Need guidance for cross-compiling with Docker

Hello

So from this topic I learnt that cross-compiling from MacOS to Linux is natively not possible in Rust.

I am trying to solve this by using Docker. However, I have no clue on how to get started.
Can someone point me in the right direction on how to setup Docker and how to cross-compile a Rust-project on it?

I tried the following: GitHub - chinedufn/cross-compile-rust-from-mac-to-linux: An example of how to cross compile Rust from `macOS` to Linux `x86_64-unknown-linux-gnu`
But after running ./build.sh I just get the same error as in the post linked in the beginning of this question.

What I think I should do:

  1. Install a Debian image in Docker.
  2. Install Rust on that image.
  3. Install libraries like openssl and libdevssl on that image.
  4. And then what?

In step 4 I have my Rust-project on my MacOS, and a Debian Docker-image. How do I compile my Rust-project using Docker without copy/pasting files between my MacOS and the Docker-image?

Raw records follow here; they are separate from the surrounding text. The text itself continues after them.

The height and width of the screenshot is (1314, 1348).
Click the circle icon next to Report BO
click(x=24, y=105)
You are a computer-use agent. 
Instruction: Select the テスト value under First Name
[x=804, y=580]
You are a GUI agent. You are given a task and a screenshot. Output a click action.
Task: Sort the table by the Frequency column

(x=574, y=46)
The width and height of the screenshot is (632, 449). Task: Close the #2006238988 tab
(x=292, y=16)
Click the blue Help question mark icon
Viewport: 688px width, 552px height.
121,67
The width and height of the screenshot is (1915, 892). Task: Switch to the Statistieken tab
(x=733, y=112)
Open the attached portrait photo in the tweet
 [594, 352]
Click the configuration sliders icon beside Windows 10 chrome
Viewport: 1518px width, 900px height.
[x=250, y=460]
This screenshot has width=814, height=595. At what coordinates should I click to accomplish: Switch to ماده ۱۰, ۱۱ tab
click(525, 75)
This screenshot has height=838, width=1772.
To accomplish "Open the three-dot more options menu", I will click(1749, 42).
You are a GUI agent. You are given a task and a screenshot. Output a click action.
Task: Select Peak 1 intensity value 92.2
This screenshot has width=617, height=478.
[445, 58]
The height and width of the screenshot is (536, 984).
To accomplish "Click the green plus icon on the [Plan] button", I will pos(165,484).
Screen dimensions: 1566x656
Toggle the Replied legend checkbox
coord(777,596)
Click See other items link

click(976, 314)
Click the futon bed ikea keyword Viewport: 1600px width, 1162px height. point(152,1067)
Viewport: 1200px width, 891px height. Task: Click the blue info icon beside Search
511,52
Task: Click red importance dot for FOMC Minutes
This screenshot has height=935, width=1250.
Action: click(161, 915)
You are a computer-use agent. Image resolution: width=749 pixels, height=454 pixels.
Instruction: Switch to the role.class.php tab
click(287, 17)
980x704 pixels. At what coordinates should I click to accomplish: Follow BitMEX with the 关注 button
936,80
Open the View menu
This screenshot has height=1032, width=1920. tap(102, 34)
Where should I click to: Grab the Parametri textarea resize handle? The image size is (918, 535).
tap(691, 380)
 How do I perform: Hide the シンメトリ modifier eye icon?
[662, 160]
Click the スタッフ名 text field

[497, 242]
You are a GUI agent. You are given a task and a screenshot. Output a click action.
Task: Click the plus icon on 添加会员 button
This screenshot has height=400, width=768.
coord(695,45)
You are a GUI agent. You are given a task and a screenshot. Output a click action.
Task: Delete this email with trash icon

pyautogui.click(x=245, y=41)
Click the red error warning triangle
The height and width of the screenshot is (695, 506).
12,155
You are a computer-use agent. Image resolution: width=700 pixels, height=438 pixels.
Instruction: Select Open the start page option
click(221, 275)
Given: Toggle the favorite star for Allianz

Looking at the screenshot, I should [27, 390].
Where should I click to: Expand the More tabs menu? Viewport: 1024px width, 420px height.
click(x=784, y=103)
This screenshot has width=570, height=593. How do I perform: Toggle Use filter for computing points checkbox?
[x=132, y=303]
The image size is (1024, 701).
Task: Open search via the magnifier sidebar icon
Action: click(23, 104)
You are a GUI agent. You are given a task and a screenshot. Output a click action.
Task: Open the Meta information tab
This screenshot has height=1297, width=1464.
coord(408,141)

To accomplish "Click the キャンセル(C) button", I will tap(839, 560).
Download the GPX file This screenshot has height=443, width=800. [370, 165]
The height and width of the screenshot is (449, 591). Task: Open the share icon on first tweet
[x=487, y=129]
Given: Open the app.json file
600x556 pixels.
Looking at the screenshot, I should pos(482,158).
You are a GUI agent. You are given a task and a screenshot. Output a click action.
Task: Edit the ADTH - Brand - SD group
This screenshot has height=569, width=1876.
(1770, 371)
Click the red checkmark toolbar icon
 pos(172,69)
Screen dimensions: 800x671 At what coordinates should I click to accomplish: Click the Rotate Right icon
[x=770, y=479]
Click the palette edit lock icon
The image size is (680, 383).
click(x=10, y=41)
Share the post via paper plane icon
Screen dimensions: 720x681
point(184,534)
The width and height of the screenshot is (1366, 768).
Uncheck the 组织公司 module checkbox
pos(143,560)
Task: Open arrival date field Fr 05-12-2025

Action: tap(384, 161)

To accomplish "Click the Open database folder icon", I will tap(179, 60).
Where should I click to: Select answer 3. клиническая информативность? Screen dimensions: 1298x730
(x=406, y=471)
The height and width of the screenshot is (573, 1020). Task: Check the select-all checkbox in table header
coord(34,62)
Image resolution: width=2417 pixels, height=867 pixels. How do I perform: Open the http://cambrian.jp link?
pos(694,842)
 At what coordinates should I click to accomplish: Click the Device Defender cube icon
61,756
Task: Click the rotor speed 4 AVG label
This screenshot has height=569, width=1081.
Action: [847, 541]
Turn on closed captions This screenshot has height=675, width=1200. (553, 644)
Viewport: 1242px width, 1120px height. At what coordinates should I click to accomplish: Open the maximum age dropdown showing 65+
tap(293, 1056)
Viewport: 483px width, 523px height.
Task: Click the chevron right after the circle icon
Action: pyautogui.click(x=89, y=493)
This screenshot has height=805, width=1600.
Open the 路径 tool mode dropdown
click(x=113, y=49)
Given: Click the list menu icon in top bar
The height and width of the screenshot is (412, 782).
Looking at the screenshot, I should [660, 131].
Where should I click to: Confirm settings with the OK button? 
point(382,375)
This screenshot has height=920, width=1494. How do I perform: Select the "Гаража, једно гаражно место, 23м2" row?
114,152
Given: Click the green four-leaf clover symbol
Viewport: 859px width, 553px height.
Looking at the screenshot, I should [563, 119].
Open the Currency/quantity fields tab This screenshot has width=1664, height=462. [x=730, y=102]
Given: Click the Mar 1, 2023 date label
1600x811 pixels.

You can mount the directory of your crate in a Docker volume, so that the Rust toolchain in the container can access it.

So I do the following:

  1. Install a Debian image in Docker.
  2. Install Rust on that image.
  3. Install libraries like openssl and libdevssl on that image.
  4. Mount the directory containing my Rust-project into the Docker volume
  5. Now Docker has access to my project.
  6. Build my project using the Rust-compiler in my Docker container
  7. The executable will be made in the directory I mounted, and thus also accessible from my host os (Mac OS)

Is that correct?

Yes, correct.

1 Like

It worked out following the steps above.
However, I did not use the Debian-image. That one gave me a lot of Input/Output errors for some reason.

I pulled the Rust-image.
I made a container for it and made a folder in the container /home/my-project-name.

Then I committed that image and mounted the folder on my host containing my project to that container.
Using the following command on my host:

cd /go/to/my/project/folder
docker run -ti -v "$PWD":/home/my-project-name name-given-in-commit /bin/bash

Now I had access to the container and my the files from my host OS containing my project were accessible there. Changing a file on my host also instantly changed it in the container and vice versa.

In the container I just had to do cargo build --release. After waiting a long time the binary was generated and accessible on my host.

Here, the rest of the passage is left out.